You're experiencing bloat because the transaction on B is preventing
the xid horizon from moving forward, thus dead tuples from A cannot be
reclaimed in case the transaction on B decides to query them.

There's only one "easy" solution for this as far as I know, and it is
to run your long-running queries on a hot standby. That certainly
works for most read-only workloads, especially pg_dump.


Re: [PERFORM] Optimizing around retained tuples

От
Claudio Freire
Дата:
On Tue, Mar 21, 2017 at 10:56 PM, Claudio Freire <klaussfreire@gmail.com> wrote:
> On Tue, Mar 21, 2017 at 4:24 PM, James Parks <james.parks@meraki.net> wrote:
>> ... and here's how long it takes to read all of the rows:
>> database=> select max(an unindexed bigint column) from a;
>> -[ RECORD 1 ]--------
>> max | <some number>
>> Time: 10624.368 ms
>>
>> Running this another time immediately afterward (to show the cached speed)
>> returns:
>> Time: 13782.363 ms
>>
>> If I go to a separate database cluster that has an equivalent schema, and
>> roughly equivalent table a (+- 2% on the number of rows), the above queries
>> look more like this:
>>
>> meraki_shard_production=> vacuum verbose a;
>> INFO:  vacuuming "public.a"
>> INFO:  index "a_pkey" now contains 42171 row versions in 162 pages
>> DETAIL:  0 index row versions were removed.
>> 0 index pages have been deleted, 0 are currently reusable.
>> CPU 0.00s/0.00u sec elapsed 0.00 sec.
>> INFO:  "a": found 487 removable, 42286 nonremovable row versions in 7809 out
>> of 7853 pages
>> DETAIL:  373 dead row versions cannot be removed yet.
>> There were 42436 unused item pointers.
>> 0 pages are entirely empty.
>> CPU 0.00s/0.02u sec elapsed 0.01 sec.
>> INFO:  vacuuming "pg_toast.pg_toast_19037"
>> INFO:  index "pg_toast_19037_index" now contains 57 row versions in 2 pages
>> DETAIL:  0 index row versions were removed.
>> 0 index pages have been deleted, 0 are currently reusable.
>> CPU 0.00s/0.00u sec elapsed 0.00 sec.
>> INFO:  "pg_toast_19037": found 0 removable, 57 nonremovable row versions in
>> 12 out of 12 pages
>> DETAIL:  0 dead row versions cannot be removed yet.
>> There were 0 unused item pointers.
>> 0 pages are entirely empty.
>> CPU 0.00s/0.00u sec elapsed 0.00 sec.
>> VACUUM
>> Time: 32.890 ms
>>
>> database=> select max(the same unindexed bigint column) from a;
>>        max
>> -----------------
>>  <some number>
>> (1 row)
>> Time: 16.696 ms
>> (The second iteration takes 15.320 ms)
>>
>> So, the way I see it, my problem boils down to table "A" getting roughly
>> 100-1000x slower when it gets roughly 20-50x bigger (depending if you
>> measure in pages or tuples).

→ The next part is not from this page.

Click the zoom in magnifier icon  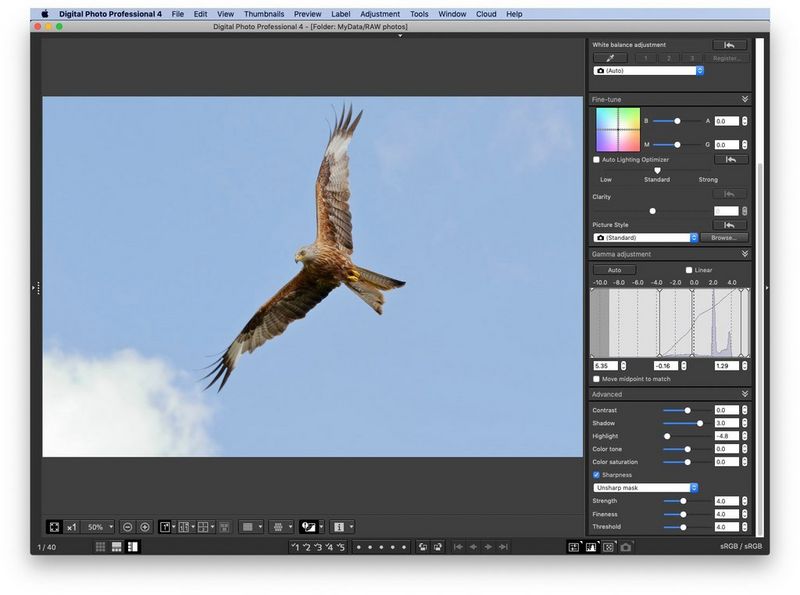[x=145, y=527]
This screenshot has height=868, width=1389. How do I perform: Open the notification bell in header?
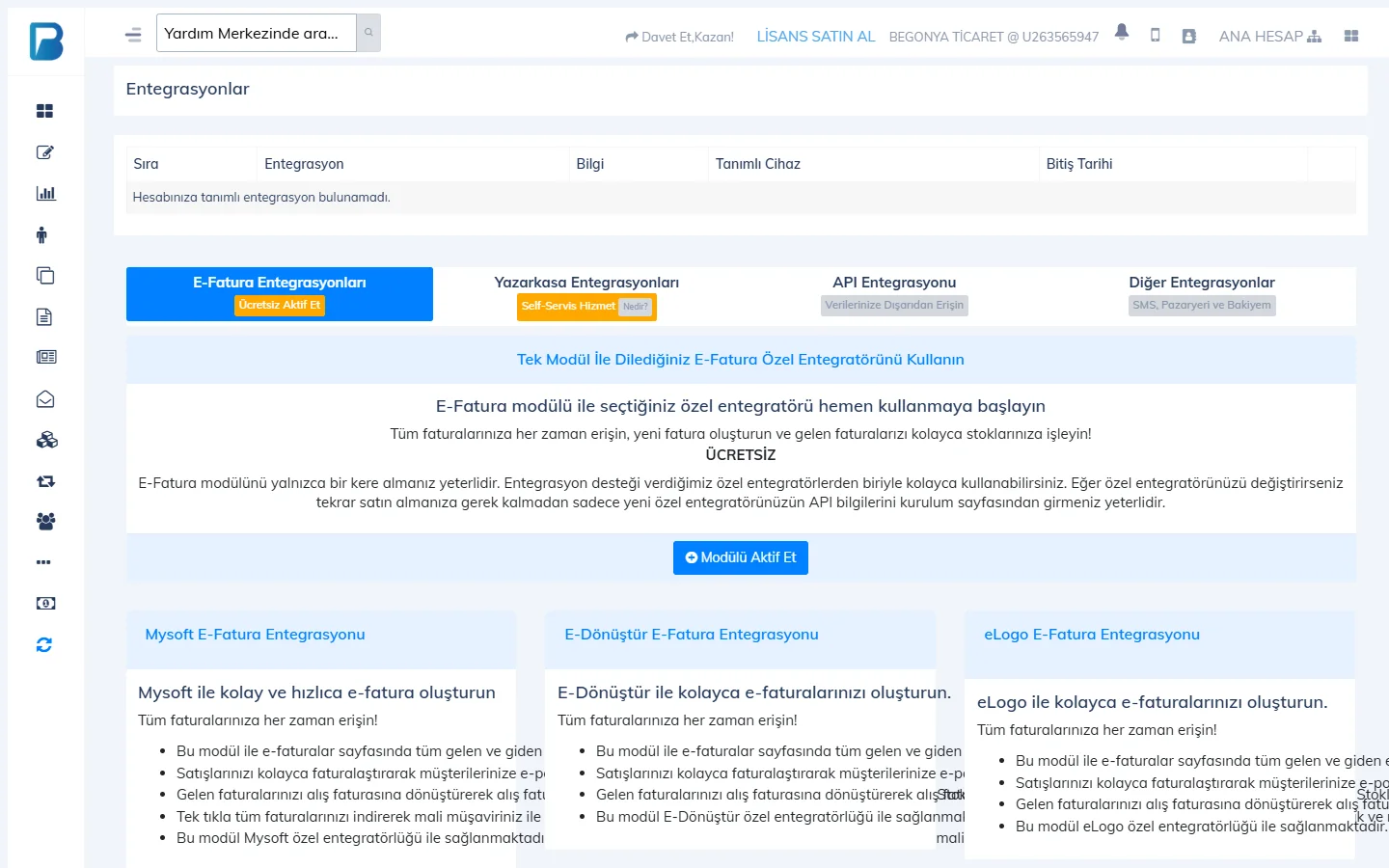pyautogui.click(x=1121, y=33)
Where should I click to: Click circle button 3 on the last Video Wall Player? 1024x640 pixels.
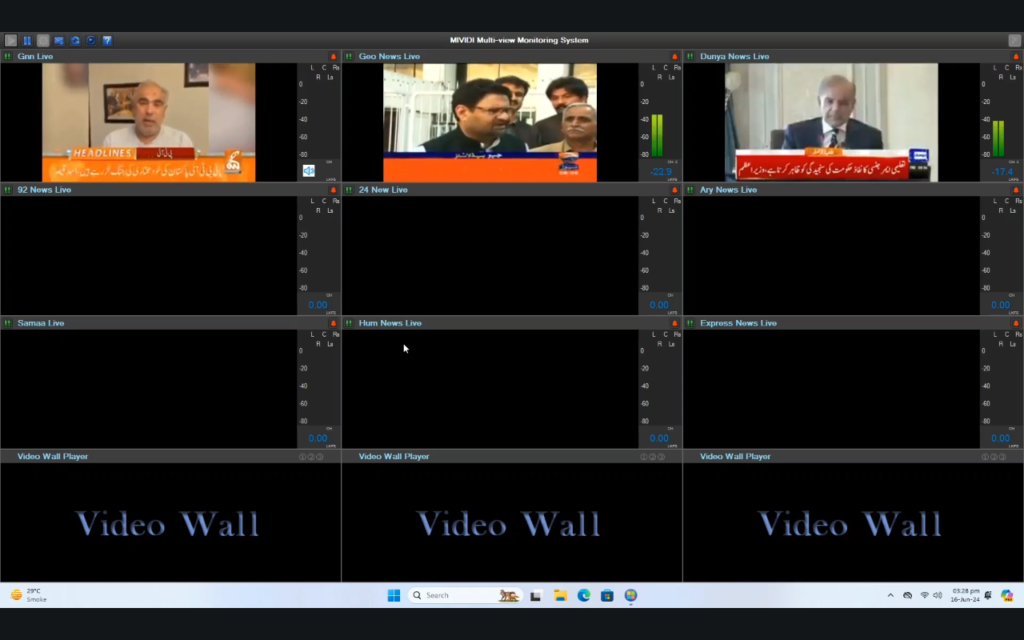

Unfortunately, in my use case, table "A" acts
>> as a join table for a lot of aspects of our company's webapp. Every 10
>> minutes, the table is queried for 35 million rows via sequential scan (~800
>> seq scans per minute, ~1.3 per second on average), and 6.5 million rows via
>> index lookup. When a sequential scan over 40k rows takes less than 1 second,
>> everything is fine -- when it takes 10+ seconds the database starts to slow
>> down significantly. Thankfully, queries can share sequential scans, but you
>> can imagine how the responsiveness of the webapp might suffer as a
>> consequence. There's also the secondary effect that, should the query on B
>> complete, there now exist many queries against A (and other related tables)
>> that are slow enough to potentially increase the size of A even further. It
>> is not uncommon for queries involving A to start taking upwards of 30
>> minutes to complete, when they usually complete in roughly 300ms, after some
>> maintenance query against B has completed.
>>
>> Our go-to solution has been to detect and stop these maintenance queries if
>> they take too long, and then to CLUSTER table A. This puts a cap on how long
>> any maintenance query can take -- down to somewhere around 1 hour.
>>
>> And thus my query to you guys:
>>
>> What can I do to keep running long maintenance operations on large tables
>> (SELECTing significant fractions of B, DELETEing significant fractions of B,
>> running VACUUM FULL on B) without denying other Postgresql backends their
>> ability to efficiently query table A? Or, in other words, how do I avoid
>> incurring the cost of transaction isolation for queries against B on a
>> case-by-case basis?
>>
>> Anything is on the table for implementation:
>> - moving tables to a different database / cluster / completely different
>> DBMS system
>> - designing an extension to tune either sets of queries
>> - partitioning tables
>> - etc
>> ... although the simpler the better. If you were in this position, what
>> would you do?
>>
>> Regards,
>> James
>
> You're experiencing bloat because the transaction on B is preventing
> the xid horizon from moving forward, thus dead tuples from A cannot be
> reclaimed in case the transaction on B decides to query them.
>
> There's only one "easy" solution for this as far as I know, and it is
> to run your long-running queries on a hot standby. That certainly
> works for most read-only workloads, especially pg_dump.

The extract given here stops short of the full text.